Ha perso la battaglia contro la de-industrializzazione già prima di approdare a Cagliari. I poli come Porto Torres e Ottana sono ridotti a gusci vuoti anche grazie a lui. Migliaia di posti di lavoro sono svaniti insieme a promesse che non hanno retto, come quella della cosiddetta chimica verde. Pare che si stia seriamente impegnando per ottenere gli stessi risultati anche nel Sulcis Iglesiente.
Ha perduto la battaglia contro la disoccupazione, che in Sardegna resta vicina al 10%, con punte drammatiche tra giovani e donne. Il tasso di occupazione femminile è fermo al 52%, ben sotto la media nazionale. Per non parlare dello sfascio della sanità, con ospedali in agonia, reparti ridotti e tempi d’attesa interminabili. Sta perdendo, in buona compagnia, la sfida dello spopolamento, che svuota i paesi interni, chiude scuole e servizi e condanna intere comunità all’abbandono. Non è pervenuto nemmeno sul fronte delle infrastrutture, con trasporti che continuano ad essere carenti isolandoci dal resto del Paese.
E come se non bastasse, Fausto Durante non fa altro che firmare accordi di facciata, come l’ultimo sulla sanità dello scorso 4 agosto, presentato come una svolta. Già contestato dagli stessi operatori, dai comitati locali e persino dal suo stesso sindacato, che di fatto gli sciopera contro. Un intesa che non ha portato risorse né soluzioni e che con ogni probabilità resterà lettera morta.
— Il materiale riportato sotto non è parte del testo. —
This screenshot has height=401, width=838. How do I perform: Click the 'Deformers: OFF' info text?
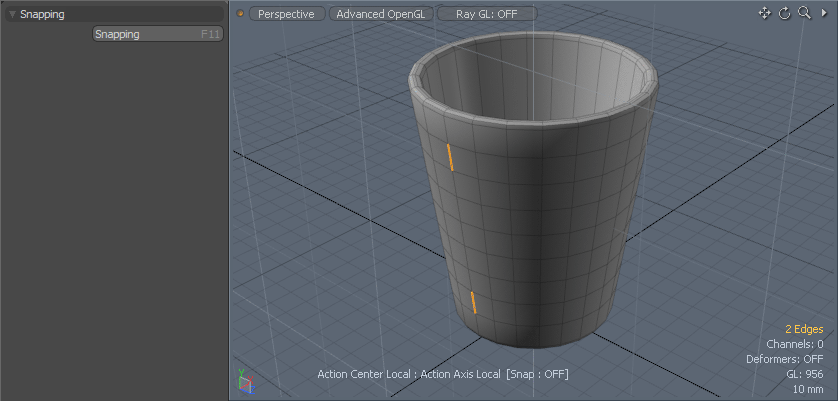(784, 359)
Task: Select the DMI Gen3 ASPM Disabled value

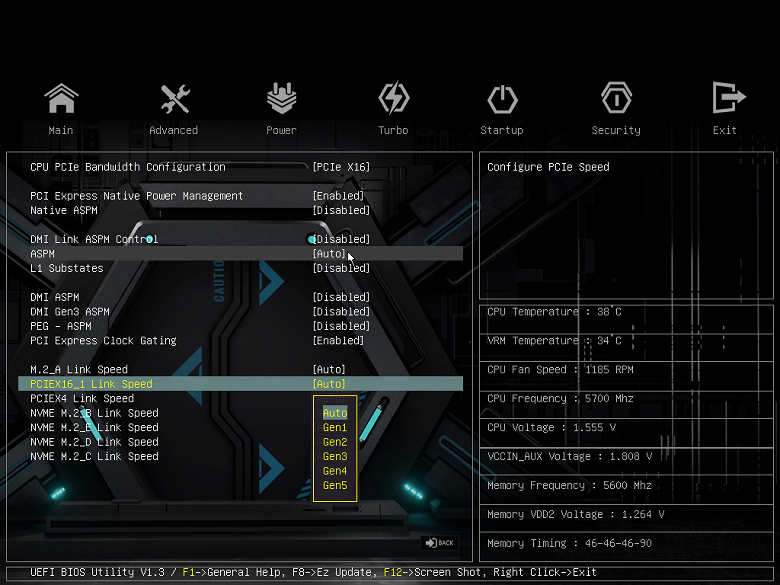Action: point(341,312)
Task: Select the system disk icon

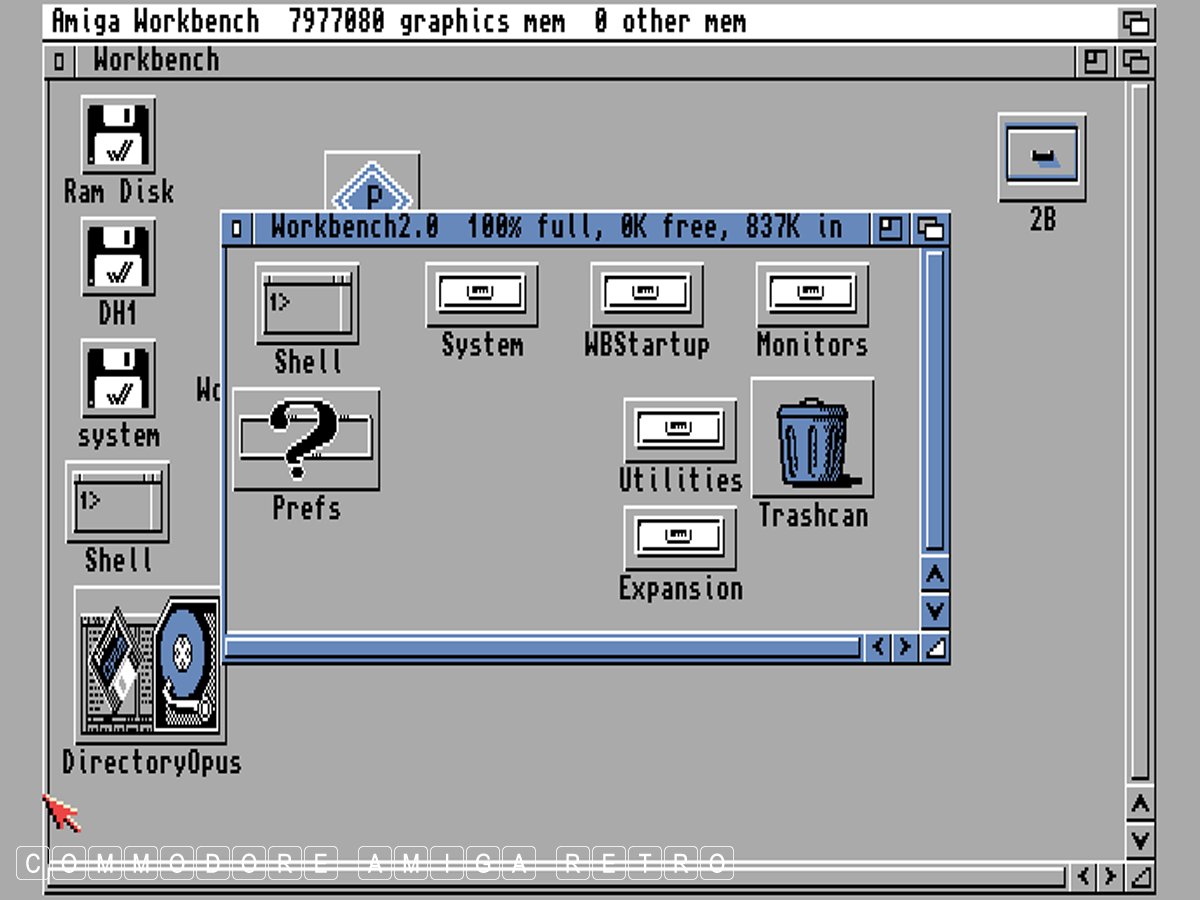Action: 118,379
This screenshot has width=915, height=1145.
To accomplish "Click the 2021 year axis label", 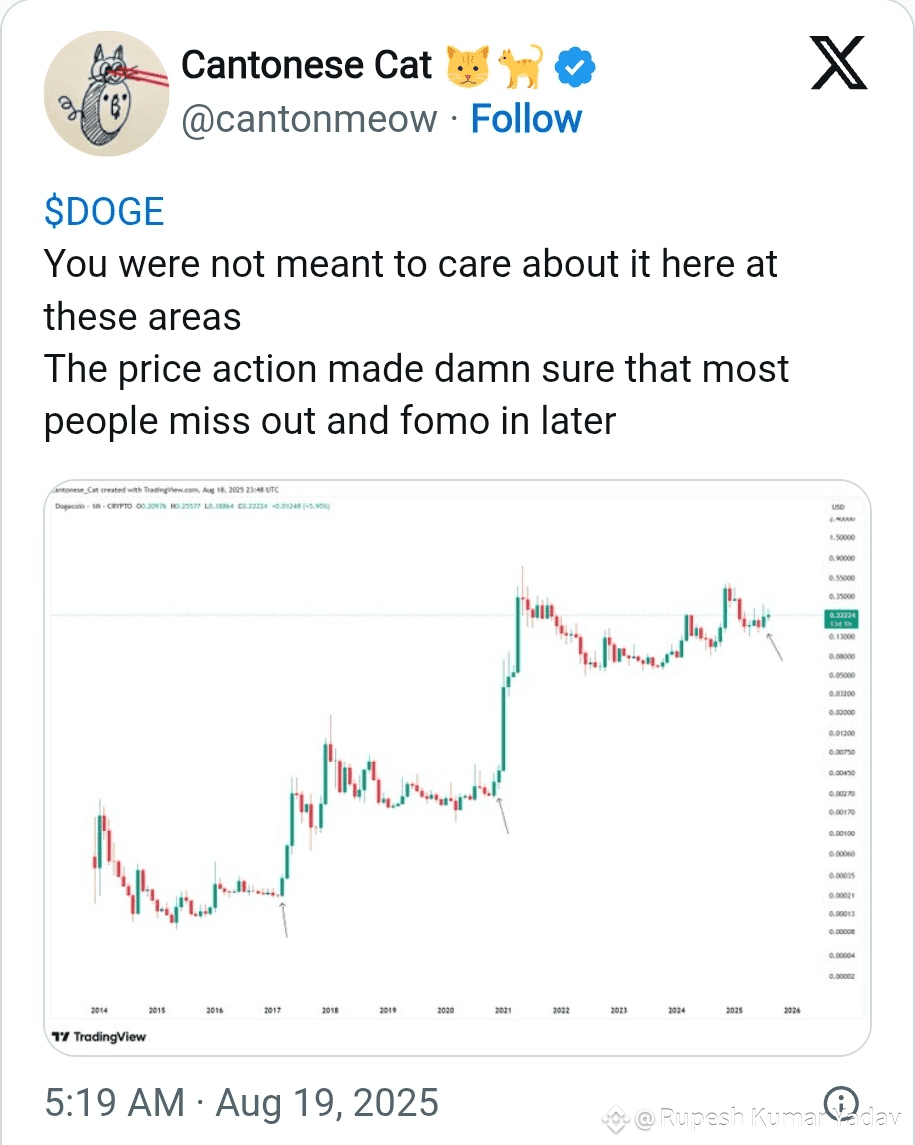I will point(503,1011).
Così il segretario della CGIL Sardegna è l’esempio dell’inefficienza. Un sindacalista con tratti di incoerenza molto sviluppati, non solo incapace di affrontare i problemi veri, ma anche di apparire minimamente credibile. Landini, con la sua insopportabile demagogia, ne è il riflesso nazionale: stesso copione, stesse parole, stesso vuoto di risultati.
L’assemblea del 18 settembre rischia di ridursi all’ennesima passerella. Ci attendiamo discorsi altisonanti utili ai giornali compiacenti, ma senza ricadute reali per i lavoratori. Alla fine, Fausto Durante rischia di vincere una sola battaglia: quella delle pale eoliche, che stanno devastando il paesaggio e mettendo in ginocchio l’agro-zootecnia dell’isola, con l’aggravante della penetrazione delle mafie.
Il 18 e il 19 settembre non cambieranno nulla. La FIOM-CGIL chiamerà a scioperare per la pace, ma la guerra continuerà a riempire le fabbriche di ordini per le armi. I i bilanci dello Stato si svuoteranno a nostre spese, togliendoci diritti e rendendoci sempre più poveri. In Sardegna, Maurizio Landini e Fausto Durante metteranno in scena un’altra passerella, tra discorsi e promesse a cui nessuno più bada.
Resteranno soltanto i sacrifici dei lavoratori: salario perso, tempo sprecato, illusioni svanite. È questo il volto di un sindacato che parla di pace, ma nei fatti si muove contro gli Italiani e i Sardi.